Rewrite the listing as a Markdown table with the columns Row and Line. Begin at the first line of the listing, stop after the line containing "tap(571, 256)", and leave out any blank lines.

[Start DATA LINES]

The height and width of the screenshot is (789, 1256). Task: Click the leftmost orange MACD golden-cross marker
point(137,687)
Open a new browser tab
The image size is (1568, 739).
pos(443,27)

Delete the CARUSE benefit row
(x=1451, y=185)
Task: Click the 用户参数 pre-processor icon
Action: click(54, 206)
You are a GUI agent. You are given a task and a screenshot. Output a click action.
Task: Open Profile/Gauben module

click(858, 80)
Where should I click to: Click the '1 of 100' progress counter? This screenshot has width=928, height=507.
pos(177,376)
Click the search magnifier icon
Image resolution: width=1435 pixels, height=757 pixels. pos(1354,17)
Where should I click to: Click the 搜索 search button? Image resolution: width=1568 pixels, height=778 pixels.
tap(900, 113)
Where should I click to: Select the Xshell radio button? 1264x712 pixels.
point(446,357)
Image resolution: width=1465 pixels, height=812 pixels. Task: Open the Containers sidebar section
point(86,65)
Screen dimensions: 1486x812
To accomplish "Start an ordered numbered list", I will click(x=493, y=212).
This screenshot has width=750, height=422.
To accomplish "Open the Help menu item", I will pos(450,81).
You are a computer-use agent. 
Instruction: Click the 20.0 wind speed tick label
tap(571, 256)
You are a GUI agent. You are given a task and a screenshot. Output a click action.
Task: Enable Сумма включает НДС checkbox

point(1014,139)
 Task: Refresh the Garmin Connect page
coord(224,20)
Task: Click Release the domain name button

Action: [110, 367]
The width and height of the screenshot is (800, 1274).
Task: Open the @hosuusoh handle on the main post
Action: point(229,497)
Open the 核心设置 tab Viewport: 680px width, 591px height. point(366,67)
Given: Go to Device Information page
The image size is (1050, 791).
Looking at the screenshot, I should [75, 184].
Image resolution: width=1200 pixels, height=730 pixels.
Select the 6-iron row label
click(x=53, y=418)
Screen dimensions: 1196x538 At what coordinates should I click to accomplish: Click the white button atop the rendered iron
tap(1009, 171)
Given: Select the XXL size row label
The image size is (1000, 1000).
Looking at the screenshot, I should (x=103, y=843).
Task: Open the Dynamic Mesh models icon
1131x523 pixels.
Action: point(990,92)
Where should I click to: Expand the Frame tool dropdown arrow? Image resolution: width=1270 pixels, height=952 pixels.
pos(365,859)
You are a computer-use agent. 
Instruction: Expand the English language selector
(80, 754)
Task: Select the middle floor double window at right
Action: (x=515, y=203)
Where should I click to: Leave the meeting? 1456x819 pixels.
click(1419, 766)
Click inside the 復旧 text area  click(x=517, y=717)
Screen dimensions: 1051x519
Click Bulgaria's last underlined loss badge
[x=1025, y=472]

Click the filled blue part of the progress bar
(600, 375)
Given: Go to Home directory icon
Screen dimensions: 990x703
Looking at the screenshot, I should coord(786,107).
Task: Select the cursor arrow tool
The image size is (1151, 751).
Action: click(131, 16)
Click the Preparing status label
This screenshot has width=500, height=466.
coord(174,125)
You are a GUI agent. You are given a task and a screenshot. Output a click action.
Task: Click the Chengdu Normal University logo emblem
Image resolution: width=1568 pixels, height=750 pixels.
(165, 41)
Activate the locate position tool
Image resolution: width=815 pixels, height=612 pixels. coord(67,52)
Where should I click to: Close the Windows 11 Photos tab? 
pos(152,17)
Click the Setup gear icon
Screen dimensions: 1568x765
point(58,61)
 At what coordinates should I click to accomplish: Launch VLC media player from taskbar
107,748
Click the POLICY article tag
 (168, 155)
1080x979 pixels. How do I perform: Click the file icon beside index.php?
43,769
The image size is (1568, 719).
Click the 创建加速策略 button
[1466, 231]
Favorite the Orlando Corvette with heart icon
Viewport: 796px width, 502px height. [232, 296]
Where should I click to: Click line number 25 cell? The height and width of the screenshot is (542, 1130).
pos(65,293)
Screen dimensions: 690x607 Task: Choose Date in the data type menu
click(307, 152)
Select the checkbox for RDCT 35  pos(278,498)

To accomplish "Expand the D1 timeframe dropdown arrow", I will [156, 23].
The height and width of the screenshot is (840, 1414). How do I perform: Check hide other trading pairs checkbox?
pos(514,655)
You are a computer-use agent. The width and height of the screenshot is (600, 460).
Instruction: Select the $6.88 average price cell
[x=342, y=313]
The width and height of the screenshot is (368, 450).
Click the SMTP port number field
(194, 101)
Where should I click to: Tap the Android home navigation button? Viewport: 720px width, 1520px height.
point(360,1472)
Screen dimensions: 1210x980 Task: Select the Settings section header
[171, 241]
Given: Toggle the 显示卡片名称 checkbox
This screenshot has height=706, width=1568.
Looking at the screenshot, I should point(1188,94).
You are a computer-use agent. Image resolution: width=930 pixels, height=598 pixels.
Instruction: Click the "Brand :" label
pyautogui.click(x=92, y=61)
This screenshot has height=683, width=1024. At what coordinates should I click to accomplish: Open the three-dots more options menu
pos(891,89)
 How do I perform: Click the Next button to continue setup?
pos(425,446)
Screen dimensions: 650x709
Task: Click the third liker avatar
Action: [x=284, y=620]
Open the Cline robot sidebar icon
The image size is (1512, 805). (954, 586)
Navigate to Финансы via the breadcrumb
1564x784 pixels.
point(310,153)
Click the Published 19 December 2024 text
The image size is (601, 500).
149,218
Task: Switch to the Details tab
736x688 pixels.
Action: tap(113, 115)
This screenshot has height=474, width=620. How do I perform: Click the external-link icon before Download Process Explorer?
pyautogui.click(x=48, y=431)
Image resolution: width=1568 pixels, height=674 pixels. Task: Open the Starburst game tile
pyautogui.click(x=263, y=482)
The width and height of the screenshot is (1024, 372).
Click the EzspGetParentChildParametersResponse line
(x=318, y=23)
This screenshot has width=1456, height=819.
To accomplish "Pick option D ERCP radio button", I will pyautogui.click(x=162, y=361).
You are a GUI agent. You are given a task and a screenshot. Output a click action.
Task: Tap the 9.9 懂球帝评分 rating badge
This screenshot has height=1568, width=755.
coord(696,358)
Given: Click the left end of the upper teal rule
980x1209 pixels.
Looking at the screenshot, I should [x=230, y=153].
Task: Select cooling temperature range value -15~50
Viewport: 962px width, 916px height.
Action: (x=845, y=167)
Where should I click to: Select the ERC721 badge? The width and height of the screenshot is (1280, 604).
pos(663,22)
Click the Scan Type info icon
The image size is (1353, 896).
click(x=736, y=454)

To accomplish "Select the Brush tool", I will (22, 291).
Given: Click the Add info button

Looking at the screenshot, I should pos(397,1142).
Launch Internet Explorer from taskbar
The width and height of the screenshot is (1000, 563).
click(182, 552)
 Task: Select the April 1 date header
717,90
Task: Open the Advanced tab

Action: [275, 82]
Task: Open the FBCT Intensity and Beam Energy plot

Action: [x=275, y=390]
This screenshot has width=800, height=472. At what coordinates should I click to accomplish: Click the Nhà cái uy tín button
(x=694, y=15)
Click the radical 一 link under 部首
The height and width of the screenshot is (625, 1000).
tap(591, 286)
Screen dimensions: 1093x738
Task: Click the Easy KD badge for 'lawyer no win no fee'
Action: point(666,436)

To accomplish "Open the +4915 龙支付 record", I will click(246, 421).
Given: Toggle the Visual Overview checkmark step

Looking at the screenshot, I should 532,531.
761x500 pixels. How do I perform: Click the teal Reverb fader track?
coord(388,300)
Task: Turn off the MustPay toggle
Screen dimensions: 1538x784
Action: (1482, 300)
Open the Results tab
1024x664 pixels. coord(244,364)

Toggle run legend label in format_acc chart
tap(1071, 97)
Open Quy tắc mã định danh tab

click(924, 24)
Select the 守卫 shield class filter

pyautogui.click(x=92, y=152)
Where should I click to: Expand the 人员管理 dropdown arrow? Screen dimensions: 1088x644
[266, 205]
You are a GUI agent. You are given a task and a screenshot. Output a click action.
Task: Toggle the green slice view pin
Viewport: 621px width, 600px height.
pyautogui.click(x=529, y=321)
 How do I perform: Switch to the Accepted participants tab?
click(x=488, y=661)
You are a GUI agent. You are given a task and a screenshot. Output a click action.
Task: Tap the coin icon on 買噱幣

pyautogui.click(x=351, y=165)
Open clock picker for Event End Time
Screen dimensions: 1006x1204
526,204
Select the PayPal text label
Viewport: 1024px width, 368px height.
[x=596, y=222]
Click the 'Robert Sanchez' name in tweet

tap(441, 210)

[End DATA LINES]

→ **EXPECTED OUTPUT**:
| Row | Line |
|---|---|
| 1 | The height and width of the screenshot is (789, 1256). Task: Click the leftmost orange MACD golden-cross marker |
| 2 | point(137,687) |
| 3 | Open a new browser tab |
| 4 | The image size is (1568, 739). |
| 5 | pos(443,27) |
| 6 | Delete the CARUSE benefit row |
| 7 | (x=1451, y=185) |
| 8 | Task: Click the 用户参数 pre-processor icon |
| 9 | Action: click(54, 206) |
| 10 | You are a GUI agent. You are given a task and a screenshot. Output a click action. |
| 11 | Task: Open Profile/Gauben module |
| 12 | click(858, 80) |
| 13 | Where should I click to: Click the '1 of 100' progress counter? This screenshot has width=928, height=507. |
| 14 | pos(177,376) |
| 15 | Click the search magnifier icon |
| 16 | Image resolution: width=1435 pixels, height=757 pixels. pos(1354,17) |
| 17 | Where should I click to: Click the 搜索 search button? Image resolution: width=1568 pixels, height=778 pixels. |
| 18 | tap(900, 113) |
| 19 | Where should I click to: Select the Xshell radio button? 1264x712 pixels. |
| 20 | point(446,357) |
| 21 | Image resolution: width=1465 pixels, height=812 pixels. Task: Open the Containers sidebar section |
| 22 | point(86,65) |
| 23 | Screen dimensions: 1486x812 |
| 24 | To accomplish "Start an ordered numbered list", I will click(x=493, y=212). |
| 25 | This screenshot has width=750, height=422. |
| 26 | To accomplish "Open the Help menu item", I will pos(450,81). |
| 27 | You are a computer-use agent.  |
| 28 | Instruction: Click the 20.0 wind speed tick label |
| 29 | tap(571, 256) |